January is the American Academy of Ophthalmology’s Glaucoma Awareness Month, and while glaucoma isn’t exactly our wheelhouse at Cornea Associates of Texas, we never underestimate the importance of glaucoma care in terms of preserving a patient’s vision.
Glaucoma is a group of eye diseases that can potentially damage the optic nerve and eventually cause vision loss or blindness. The optic nerve is responsible for transmitting sensory input from the photoreceptors to the brain. The space between the underside of our corneas (the clear “windshield” of the eye) and the front of the iris (colored part of the eye) is called the anterior chamber. The anterior chamber is full of a clear fluid called aqueous humor that nourishes the surrounding tissue by continuously flowing through the elaborate mesh work at the angle where the iris and cornea meet in the periphery of the anterior chamber. When fluid reaches this angle, it can sometimes flow too slowly causing the anterior chamber to retain too much fluid which can increase the pressure inside the eye. When intraocular pressure is continuously elevated for an extensive period of time, damage to the optic nerve can occur. Since the optic nerve is responsible for transmitting electrical impulses our brains interpret as images, loss of optic nerve function equates to loss of vision.
The most common type of glaucoma is “primary open-angle glaucoma,” which occurs when the fluid doesn’t drain as well as it should, as described above; imagine a clogged sink and how it might be especially slow to drain. The other type of glaucoma is “closed-angle-” or “narrow-angle glaucoma.” This develops when the patient’s iris is particularly close to the drainage angle of the eye and the iris blocks the drainage angle; imagine a piece of paper sliding over a sink drain.
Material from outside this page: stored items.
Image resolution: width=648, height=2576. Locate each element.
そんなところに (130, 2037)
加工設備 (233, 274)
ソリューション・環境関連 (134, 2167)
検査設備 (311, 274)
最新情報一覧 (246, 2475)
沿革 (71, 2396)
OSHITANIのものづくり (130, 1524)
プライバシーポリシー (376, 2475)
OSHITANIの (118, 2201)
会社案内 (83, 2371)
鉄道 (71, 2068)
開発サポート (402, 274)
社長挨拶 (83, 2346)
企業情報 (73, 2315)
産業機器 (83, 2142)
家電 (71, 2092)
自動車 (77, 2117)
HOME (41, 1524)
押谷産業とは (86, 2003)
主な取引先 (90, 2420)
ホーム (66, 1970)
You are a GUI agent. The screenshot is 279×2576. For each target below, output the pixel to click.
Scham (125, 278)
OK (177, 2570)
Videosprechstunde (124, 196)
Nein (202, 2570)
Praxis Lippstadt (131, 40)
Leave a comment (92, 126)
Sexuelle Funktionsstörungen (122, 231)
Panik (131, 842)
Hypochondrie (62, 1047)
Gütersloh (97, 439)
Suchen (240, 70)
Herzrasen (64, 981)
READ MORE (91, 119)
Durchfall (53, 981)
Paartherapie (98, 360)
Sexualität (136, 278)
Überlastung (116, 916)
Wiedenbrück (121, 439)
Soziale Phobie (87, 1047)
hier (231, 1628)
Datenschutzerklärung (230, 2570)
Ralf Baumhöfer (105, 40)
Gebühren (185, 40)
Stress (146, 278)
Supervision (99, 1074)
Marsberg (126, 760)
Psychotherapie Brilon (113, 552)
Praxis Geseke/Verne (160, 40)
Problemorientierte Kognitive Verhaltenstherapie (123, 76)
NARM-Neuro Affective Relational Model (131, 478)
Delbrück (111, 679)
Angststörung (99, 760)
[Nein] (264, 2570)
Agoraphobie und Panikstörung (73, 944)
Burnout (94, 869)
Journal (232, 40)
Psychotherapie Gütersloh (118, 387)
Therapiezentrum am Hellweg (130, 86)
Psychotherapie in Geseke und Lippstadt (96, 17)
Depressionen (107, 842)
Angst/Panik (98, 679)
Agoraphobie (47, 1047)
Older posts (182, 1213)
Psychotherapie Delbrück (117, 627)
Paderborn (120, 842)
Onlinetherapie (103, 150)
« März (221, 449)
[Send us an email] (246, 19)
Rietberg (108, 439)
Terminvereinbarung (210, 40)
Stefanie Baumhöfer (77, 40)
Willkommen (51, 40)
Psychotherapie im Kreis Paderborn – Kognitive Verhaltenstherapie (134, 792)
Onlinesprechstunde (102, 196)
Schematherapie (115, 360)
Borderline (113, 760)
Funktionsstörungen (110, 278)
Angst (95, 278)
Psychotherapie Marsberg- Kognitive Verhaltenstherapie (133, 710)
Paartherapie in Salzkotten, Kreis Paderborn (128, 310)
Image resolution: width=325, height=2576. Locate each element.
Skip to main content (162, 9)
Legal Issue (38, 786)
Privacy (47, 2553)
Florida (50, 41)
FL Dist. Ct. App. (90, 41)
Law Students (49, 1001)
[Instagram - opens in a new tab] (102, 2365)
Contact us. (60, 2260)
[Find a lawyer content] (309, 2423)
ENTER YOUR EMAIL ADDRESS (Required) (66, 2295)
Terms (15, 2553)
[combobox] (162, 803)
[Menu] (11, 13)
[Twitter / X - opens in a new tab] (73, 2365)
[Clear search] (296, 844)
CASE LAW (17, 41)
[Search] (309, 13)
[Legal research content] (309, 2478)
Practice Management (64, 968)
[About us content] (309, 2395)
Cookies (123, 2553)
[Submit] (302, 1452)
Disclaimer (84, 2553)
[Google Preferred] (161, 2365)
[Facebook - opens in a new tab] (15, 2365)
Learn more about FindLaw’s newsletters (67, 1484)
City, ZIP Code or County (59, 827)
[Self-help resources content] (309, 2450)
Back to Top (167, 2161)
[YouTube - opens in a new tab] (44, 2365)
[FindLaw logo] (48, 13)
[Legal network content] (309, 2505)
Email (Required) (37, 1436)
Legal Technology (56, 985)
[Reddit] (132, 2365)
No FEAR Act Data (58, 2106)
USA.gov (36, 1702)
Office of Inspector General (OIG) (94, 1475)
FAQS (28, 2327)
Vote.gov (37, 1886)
When that drainage angle is complete obstructed or “closed,” eye pressure elevates extremely quickly in what’s known as an “acute attack,” and requires immediate medical attention.
Symptoms of an acute attack include:
Sudden blurred vision
Severe eye pain
Rainbow-colored rings or halos around lights
This type of glaucoma can be slow to develop and is then referred to as “chronic angle-closure glaucoma.” Left untreated, this can lead to permanent blindness.
While we at Cornea Associates spend the majority of our time addressing corneal and cataract complaints, we understand that without a healthy, functioning optic nerve a patient’s visual prognosis may be extremely poor regardless of how clear a lens implant or corneal transplant may be.
Recognize your risks factors. Patient’s with a family history of glaucoma; members of the African American, Latinx, and Asian communities; diabetics; and patients on certain medications are at an increased risk of developing glaucoma in their lifetime. Annual check ups and dilated exams are essential for treating and preventing glaucoma.